ASSIGNMENT - Of all the lines in this material, how many have the word "will"? Give only the number.

RECORD SET -
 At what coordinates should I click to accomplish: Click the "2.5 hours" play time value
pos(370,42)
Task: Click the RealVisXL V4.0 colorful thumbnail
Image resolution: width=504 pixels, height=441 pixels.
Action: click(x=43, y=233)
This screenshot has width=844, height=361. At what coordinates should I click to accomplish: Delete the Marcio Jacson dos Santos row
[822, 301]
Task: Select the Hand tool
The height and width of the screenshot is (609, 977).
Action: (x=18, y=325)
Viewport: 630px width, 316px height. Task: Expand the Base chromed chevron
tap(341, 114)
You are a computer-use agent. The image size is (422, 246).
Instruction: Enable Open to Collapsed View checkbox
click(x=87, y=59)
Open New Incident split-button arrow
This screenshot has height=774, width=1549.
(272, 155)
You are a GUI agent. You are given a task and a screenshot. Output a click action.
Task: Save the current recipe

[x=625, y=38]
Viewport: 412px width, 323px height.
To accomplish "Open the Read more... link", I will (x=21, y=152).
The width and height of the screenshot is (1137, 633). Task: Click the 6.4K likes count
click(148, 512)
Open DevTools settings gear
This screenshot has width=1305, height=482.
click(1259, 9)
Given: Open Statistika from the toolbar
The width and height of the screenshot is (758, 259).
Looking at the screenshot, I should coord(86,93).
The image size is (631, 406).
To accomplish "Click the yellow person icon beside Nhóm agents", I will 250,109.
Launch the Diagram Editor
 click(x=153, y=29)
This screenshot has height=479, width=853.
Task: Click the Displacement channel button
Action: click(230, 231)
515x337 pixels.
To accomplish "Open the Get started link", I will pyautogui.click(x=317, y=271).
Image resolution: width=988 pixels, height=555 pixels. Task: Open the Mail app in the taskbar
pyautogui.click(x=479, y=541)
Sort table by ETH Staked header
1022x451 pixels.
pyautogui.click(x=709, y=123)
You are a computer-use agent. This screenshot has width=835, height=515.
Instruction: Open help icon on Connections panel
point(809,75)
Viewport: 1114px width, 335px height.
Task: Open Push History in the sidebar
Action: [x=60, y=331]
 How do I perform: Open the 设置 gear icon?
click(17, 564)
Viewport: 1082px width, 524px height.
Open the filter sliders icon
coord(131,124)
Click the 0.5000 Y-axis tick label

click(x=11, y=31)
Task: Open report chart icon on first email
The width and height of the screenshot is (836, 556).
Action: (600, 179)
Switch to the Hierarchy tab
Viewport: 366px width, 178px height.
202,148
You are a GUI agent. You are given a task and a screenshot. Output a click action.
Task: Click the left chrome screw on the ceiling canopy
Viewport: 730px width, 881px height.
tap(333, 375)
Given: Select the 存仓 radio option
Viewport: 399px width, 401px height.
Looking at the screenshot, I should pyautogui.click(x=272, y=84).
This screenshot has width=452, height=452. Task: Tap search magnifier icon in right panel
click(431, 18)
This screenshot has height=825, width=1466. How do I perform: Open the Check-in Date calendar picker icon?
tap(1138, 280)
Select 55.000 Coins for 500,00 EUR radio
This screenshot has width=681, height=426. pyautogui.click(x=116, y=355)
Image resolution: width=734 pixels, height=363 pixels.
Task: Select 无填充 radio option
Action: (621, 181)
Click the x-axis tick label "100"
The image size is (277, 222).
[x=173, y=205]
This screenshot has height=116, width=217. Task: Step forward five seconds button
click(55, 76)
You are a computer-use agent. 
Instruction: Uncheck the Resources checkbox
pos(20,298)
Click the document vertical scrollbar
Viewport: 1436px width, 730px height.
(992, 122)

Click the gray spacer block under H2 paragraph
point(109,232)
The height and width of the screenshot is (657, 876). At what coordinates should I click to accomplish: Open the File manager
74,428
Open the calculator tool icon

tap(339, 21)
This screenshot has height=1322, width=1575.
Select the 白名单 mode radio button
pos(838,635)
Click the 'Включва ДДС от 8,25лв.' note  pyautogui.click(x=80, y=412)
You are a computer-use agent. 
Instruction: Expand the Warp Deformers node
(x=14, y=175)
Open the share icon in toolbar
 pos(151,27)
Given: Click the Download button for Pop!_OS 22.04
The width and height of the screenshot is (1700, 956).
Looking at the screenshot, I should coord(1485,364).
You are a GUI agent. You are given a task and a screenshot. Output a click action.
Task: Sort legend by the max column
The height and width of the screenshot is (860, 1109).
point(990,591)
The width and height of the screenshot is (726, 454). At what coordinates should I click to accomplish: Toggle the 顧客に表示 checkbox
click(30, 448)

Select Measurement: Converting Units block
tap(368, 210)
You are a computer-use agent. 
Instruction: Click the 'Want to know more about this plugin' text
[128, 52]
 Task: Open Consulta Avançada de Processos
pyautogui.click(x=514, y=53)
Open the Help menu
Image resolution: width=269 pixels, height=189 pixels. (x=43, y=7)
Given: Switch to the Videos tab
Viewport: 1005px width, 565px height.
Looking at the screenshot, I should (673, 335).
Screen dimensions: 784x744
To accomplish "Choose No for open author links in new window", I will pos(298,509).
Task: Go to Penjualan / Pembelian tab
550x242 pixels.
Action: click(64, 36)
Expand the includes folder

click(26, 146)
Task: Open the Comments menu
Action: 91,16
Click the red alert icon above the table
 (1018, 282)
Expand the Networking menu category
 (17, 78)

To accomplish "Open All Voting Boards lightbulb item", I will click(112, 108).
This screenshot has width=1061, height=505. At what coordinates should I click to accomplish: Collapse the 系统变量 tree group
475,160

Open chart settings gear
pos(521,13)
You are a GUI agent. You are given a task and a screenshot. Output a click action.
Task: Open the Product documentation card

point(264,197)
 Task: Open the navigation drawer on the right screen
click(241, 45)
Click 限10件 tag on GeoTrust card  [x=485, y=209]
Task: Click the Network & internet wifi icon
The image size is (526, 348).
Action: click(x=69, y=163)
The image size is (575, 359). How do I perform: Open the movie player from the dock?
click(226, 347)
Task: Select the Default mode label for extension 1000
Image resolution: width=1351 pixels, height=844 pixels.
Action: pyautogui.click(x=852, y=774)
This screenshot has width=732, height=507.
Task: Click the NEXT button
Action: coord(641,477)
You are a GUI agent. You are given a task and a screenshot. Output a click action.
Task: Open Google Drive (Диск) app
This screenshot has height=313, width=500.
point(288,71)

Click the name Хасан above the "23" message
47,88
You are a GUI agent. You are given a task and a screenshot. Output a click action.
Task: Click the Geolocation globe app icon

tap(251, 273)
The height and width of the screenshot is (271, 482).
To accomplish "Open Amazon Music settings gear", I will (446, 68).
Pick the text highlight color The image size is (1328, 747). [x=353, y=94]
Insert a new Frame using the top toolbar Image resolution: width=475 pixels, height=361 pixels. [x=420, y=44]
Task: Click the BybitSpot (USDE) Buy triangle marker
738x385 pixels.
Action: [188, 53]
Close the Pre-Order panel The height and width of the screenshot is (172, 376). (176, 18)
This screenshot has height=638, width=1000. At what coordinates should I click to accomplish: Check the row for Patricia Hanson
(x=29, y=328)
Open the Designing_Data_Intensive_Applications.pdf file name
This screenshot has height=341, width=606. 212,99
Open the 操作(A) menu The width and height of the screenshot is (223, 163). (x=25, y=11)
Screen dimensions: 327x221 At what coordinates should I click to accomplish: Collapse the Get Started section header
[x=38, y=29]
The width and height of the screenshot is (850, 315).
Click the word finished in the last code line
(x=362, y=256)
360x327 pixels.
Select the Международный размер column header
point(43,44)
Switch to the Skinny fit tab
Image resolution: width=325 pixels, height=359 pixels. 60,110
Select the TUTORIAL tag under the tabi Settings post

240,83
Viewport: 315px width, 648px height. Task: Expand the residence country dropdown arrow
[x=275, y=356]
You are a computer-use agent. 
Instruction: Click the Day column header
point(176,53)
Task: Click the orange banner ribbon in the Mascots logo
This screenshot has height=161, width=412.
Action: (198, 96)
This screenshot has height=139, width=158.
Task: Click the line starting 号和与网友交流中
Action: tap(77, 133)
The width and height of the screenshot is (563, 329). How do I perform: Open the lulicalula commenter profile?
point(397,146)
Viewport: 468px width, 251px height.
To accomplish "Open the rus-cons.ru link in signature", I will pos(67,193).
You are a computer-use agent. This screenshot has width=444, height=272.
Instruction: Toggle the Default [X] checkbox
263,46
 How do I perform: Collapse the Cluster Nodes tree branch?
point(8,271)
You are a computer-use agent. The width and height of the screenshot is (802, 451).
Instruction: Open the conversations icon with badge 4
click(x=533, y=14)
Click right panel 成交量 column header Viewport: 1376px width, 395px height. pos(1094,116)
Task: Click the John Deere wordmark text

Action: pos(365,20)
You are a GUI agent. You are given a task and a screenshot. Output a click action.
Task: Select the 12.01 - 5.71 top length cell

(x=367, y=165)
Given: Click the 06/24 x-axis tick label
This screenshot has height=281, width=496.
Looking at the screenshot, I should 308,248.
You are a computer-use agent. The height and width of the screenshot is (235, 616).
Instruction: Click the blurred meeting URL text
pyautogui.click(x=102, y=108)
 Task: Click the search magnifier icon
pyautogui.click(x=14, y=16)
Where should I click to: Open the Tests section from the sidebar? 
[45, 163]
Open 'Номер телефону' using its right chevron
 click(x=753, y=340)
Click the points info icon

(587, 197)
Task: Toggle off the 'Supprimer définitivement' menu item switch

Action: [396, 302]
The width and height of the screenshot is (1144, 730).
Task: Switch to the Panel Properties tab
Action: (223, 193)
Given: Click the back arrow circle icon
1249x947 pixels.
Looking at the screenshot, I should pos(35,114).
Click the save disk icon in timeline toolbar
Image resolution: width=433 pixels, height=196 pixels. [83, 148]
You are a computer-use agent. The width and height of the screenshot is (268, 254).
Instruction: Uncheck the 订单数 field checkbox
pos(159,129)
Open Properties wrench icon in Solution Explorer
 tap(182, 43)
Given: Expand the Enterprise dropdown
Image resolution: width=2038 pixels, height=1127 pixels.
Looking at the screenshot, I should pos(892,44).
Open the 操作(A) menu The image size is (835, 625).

TASK SOLUTION - 7